The Depth Charge of Covid-19

Door of my grandfather’s ohel

My life was changed by people I never met.

My grandfather died in the Spanish influenza epidemic 100 years ago, and my two brothers died of polio in the 1940s. So far, my large and widely-dispersed family has had no experience with Covid 19 but, like many others, we are waiting fearfully to get through this pandemic.

We Were All Changed By Disasters

Like most baby boomers of the 20th century, the lives of our parents and grandparents were altered by disasters: diseases, mass emigration, the Depression, and two World Wars. I was born in 1948, 3 years after my grandfather died, but just three years after my brothers died during the same week, at the ages of 7 and 3.

It took most of my life to find out about my grandfather. He was felled by influenza in his 30s, just six months after his family arrived in America from abroad. My parents never talked about where he was buried or very much about him at all. That was how families coped in their day: with silence. But the cloud of loss touched everyone around them.

Next to grandfather’s ohel

Our Search For Those Gone

My cousin and I searched for my grandfather in the old Jewish cemeteries of Newark, New Jersey, many of which have been abandoned, with toppled gravestones and weeds sprouting between them.
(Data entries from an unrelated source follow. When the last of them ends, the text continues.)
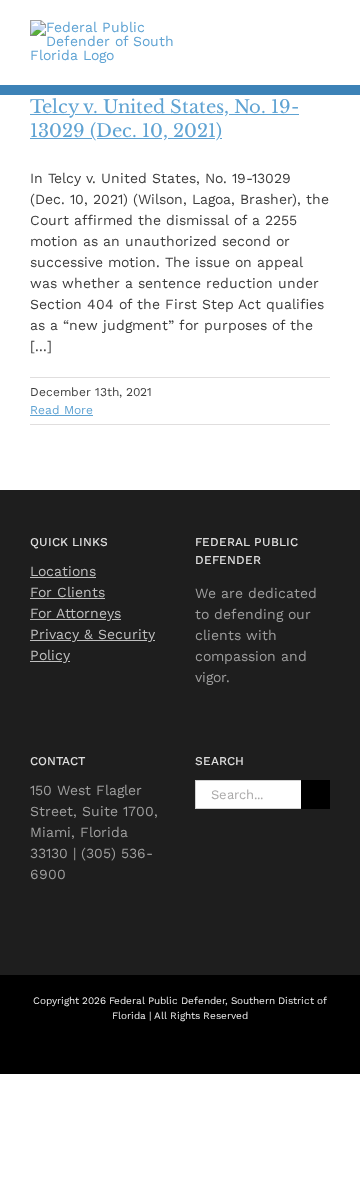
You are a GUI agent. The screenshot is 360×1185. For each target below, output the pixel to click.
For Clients (67, 592)
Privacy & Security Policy (92, 644)
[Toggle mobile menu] (322, 37)
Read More (61, 410)
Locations (63, 571)
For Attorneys (75, 613)
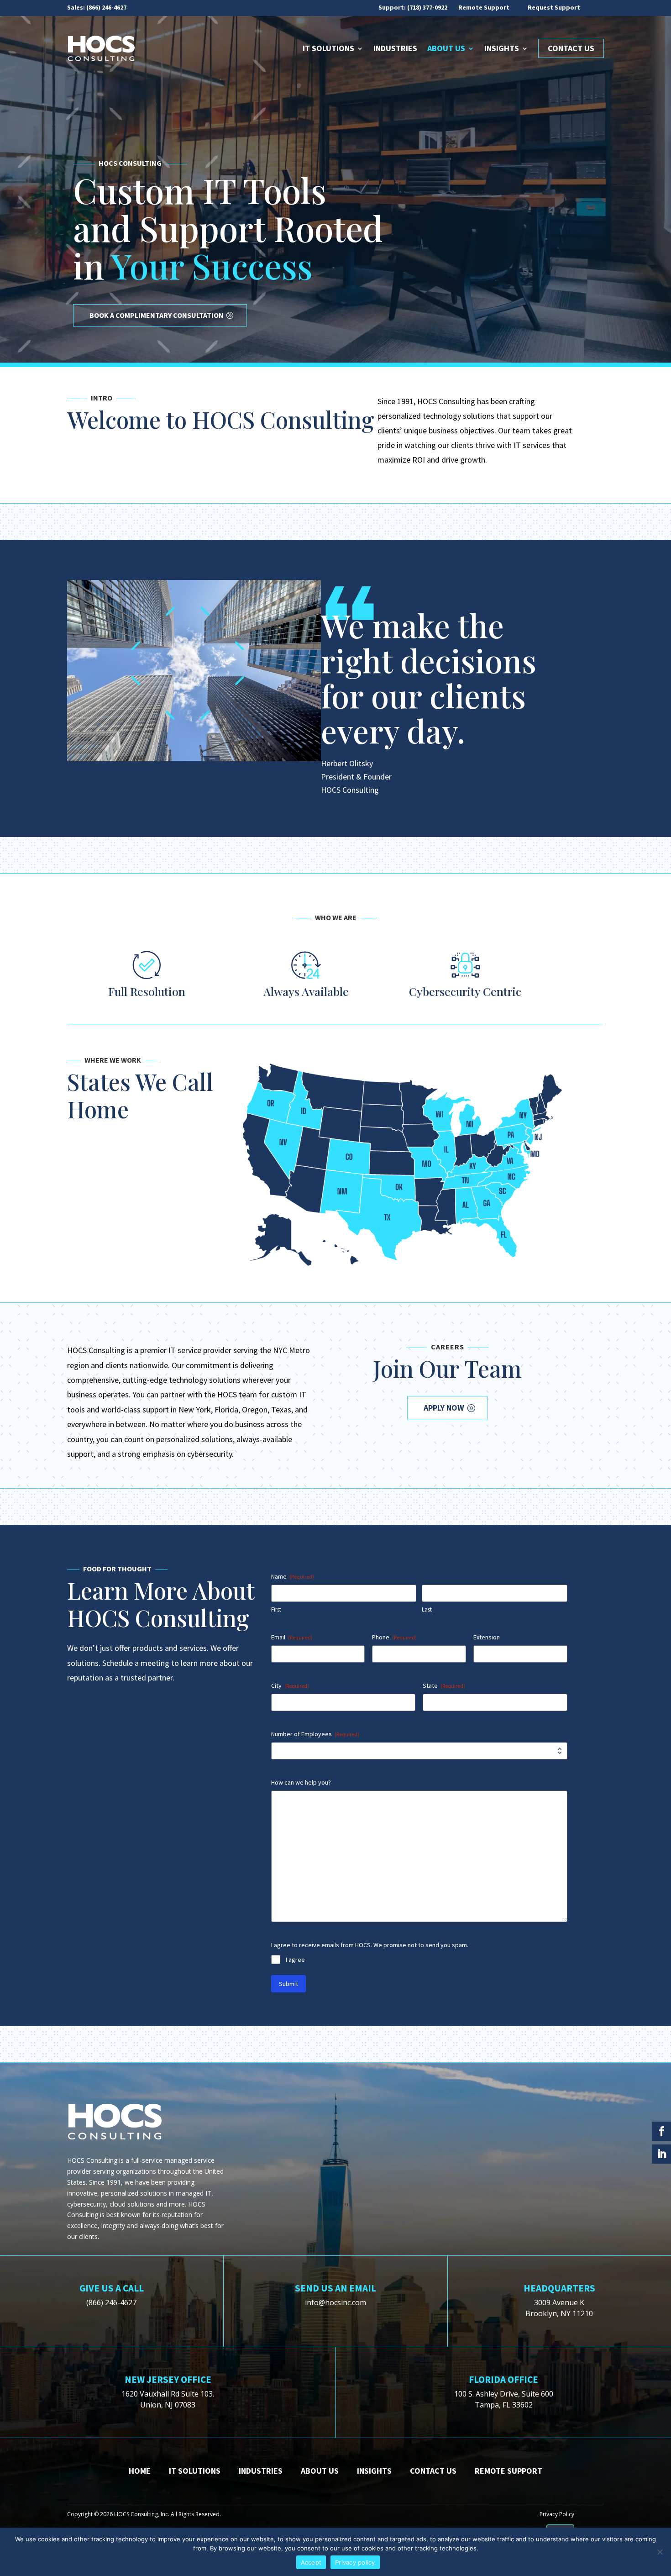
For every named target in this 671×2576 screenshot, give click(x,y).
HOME (140, 2470)
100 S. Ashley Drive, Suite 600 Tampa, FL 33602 (503, 2399)
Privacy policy (355, 2562)
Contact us (433, 2470)
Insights (501, 48)
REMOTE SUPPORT (508, 2470)
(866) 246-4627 (106, 7)
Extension (486, 1637)
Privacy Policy (557, 2514)
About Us (446, 48)
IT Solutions (328, 48)
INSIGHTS (374, 2470)
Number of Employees (315, 1734)
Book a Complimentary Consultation (156, 315)
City (290, 1685)
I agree (295, 1959)
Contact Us (571, 48)
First (276, 1609)
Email (292, 1637)
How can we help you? (301, 1782)
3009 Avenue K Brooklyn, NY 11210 (559, 2307)
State (444, 1685)
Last (427, 1609)
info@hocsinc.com (335, 2302)
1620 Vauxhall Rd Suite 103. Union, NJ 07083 (167, 2399)
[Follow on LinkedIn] (661, 2154)
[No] (659, 2551)
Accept (311, 2562)
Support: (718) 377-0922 (412, 7)
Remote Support (483, 7)
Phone (394, 1637)
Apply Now (444, 1407)
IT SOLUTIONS (194, 2470)
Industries (395, 48)
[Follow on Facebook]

I finally found my grandfather’s ohel, a small building that had been broken into again and again and filled with garbage and drug paraphernalia. I raised money from my relatives across the country to rebuilt his final resting place.

For much of my life I also didn’t know the location of my brothers’ graves—or about their existence at all. I found the graves when I was 50, when I received a bill for their upkeep after my dad passed away. Now I visit both my brothers’ and my grandfather’s graves every year and say the Jewish prayer for the dead, the kaddish, for them.

Ohel built in 1922

Our Lives, Permanently Altered

Lately I’ve been thinking about how deaths like these affect a family’s course. The death of my grandfather when his five children were young sent them each off into different paths in their lives. The death of my brothers shadowed my own life because my mother never really recovered. She constantly feared that something terrible would happen again. Her tight reins steered the lives of both of her children, mostly towards rebellion. Because of her, I raised my own daughter to have the freedom and independence that I was denied.

What We Pass Down

Now, Covid 19 has struck thousands of individuals and families. I imagine that these fears, illnesses, and deaths will spark trickle-down depth charges that may impact our lives for generations. Most of us will survive. We will get back to work, hopefully; we will raise families or not, find love or not, find peace or not. But I suspect that this pandemic will live within us, and we will pass down our changed views of the world and our places in it for generations.